──────── TASK DATA ────────

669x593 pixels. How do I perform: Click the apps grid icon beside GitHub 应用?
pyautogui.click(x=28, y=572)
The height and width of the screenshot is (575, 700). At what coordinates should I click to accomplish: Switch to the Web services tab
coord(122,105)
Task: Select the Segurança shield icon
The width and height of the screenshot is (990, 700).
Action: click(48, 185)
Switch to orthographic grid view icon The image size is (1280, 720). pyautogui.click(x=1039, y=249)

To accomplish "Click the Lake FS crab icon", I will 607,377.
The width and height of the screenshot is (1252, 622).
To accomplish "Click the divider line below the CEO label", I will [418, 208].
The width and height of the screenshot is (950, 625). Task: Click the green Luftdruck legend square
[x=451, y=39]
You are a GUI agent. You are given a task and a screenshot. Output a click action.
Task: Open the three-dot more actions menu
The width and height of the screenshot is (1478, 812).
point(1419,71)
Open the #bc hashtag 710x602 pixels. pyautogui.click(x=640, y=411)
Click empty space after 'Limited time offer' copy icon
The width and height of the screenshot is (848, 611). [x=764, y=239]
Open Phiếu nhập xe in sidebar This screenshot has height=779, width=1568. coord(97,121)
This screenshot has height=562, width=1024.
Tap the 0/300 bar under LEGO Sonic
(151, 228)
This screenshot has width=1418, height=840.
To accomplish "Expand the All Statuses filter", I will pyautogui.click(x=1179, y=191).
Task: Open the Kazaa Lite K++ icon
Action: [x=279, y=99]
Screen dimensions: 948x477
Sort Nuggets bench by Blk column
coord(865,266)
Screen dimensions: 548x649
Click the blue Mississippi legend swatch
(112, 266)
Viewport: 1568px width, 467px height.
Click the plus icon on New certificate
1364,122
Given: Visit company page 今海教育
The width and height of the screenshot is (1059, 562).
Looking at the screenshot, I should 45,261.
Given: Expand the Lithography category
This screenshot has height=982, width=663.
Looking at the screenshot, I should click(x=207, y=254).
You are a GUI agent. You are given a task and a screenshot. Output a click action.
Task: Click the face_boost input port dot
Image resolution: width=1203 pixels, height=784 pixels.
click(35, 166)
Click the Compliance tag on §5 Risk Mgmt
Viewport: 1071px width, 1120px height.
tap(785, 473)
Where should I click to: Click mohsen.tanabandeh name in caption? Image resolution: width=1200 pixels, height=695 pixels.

────────

◆ PROBLEM DESCRIPTION ◆
Count the lines in the items above that contain the string "accomplish", and give only the number.

◆ RESPONSE BELOW ◆
4